Types of Offshore Company
Find out about the TAX STATUS of the following:
What is an offshore company?
There is no precise legal definition, but an offshore company is, in reality, a company formed in a jurisdiction outside the home country of the owner. The term is generally taken to mean a company incorporated in a territory, which imposes a zero or low rate of tax, or perhaps exempts from tax, the profits of locally incorporated companies.
Historically there may have been qualifying conditions attached to such favourable treatment, such as ownership by non-residents, but the international community is moving rapidly in the direction of the same tax treatment for all companies, by whomsoever they are owned.
Tax exempt, zero tax and low tax
Tax-exempt companies are a dying breed. Resulting from the move towards the same tax treatment for all, mentioned above, they are being replaced, in many jurisdictions, by zero tax companies. The benefit of a zero tax regime, from the perspective of the authorities, is that it permits company taxation to be at a zero rate, whilst enabling them to require the company to deduct and pay over tax which would otherwise be payable by locally resident shareholders, who may try to avoid tax by retaining profits within the company rather than take dividends.

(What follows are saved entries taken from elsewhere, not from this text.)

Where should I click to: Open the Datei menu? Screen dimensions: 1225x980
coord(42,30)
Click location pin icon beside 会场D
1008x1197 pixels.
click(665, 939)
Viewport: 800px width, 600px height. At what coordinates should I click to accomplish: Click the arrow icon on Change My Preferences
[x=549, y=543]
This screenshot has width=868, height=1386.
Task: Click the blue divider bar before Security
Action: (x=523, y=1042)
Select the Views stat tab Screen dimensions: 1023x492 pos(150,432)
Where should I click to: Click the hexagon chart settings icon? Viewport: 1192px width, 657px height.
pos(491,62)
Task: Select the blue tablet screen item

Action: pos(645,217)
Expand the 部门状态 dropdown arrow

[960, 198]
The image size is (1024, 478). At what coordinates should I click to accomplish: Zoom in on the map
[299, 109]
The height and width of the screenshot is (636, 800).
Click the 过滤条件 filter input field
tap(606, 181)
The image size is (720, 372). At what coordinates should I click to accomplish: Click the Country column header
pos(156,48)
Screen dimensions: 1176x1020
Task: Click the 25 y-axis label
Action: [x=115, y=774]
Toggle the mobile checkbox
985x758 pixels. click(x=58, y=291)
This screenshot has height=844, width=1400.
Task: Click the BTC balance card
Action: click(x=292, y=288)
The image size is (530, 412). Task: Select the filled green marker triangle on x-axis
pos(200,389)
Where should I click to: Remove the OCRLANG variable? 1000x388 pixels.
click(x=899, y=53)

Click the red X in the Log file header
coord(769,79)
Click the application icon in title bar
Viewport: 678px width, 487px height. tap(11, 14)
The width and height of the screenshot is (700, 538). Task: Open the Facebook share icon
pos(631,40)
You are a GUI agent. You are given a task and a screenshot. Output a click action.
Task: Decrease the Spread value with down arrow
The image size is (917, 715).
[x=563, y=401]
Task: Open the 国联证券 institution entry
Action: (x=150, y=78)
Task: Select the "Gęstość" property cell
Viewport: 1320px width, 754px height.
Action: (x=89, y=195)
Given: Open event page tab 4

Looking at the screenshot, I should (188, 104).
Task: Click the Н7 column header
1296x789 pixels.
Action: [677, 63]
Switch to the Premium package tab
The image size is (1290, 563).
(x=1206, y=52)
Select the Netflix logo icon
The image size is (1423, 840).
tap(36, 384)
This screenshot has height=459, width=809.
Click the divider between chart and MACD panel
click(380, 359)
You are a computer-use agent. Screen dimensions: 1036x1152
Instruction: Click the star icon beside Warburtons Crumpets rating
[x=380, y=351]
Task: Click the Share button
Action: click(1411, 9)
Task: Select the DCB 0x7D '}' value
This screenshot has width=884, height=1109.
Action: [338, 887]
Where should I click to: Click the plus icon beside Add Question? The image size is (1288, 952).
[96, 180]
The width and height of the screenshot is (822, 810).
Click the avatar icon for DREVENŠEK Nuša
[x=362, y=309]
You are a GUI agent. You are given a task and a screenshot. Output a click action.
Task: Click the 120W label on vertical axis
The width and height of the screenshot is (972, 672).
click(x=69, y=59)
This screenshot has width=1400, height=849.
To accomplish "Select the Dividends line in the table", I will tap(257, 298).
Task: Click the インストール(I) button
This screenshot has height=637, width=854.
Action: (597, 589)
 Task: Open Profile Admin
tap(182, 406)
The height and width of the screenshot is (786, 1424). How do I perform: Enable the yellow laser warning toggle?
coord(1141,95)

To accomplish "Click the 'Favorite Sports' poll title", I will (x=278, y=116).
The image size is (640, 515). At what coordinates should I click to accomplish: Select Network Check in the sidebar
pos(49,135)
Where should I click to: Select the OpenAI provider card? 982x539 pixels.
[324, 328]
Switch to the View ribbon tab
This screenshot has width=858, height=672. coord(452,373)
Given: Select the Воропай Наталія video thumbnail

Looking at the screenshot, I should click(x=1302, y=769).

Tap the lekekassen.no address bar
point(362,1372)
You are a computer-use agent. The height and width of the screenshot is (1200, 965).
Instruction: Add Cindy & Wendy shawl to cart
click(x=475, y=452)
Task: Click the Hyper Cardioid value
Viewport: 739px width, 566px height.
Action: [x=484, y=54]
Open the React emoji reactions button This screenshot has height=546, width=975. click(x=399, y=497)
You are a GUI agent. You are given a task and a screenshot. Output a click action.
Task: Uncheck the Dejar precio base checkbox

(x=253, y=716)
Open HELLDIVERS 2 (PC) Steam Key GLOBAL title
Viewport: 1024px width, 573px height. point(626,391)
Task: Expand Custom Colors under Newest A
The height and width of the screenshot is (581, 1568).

Some territories have both tax-exempt or low tax regimes and have also negotiated special tax treaties for the avoidance of double taxation by local companies trading with the treaty partner country. These countries typically impose tax at very low rates on companies qualifying for treaty benefits. Mauritius and Cyprus are examples.
In some other countries, such as Hong Kong, only local source income is taxed. A company can accordingly be based in Hong Kong, but pay no tax there if its profits are generated from activities elsewhere.
Onshore companies
Almost all of the major trading nations, certainly most of the E.U. countries and the U.S.A. use tax incentives to try to attract foreign investment by offering special tax treatment for certain activities. Examples are holding companies, headquarter companies and treasury and finance operations.
Companies in onshore, taxing jurisdictions, can also often be used in conjunction with offshore companies, to collect income which qualifies for double tax treaty benefits and route it to a zero tax country from which it can be re-invested.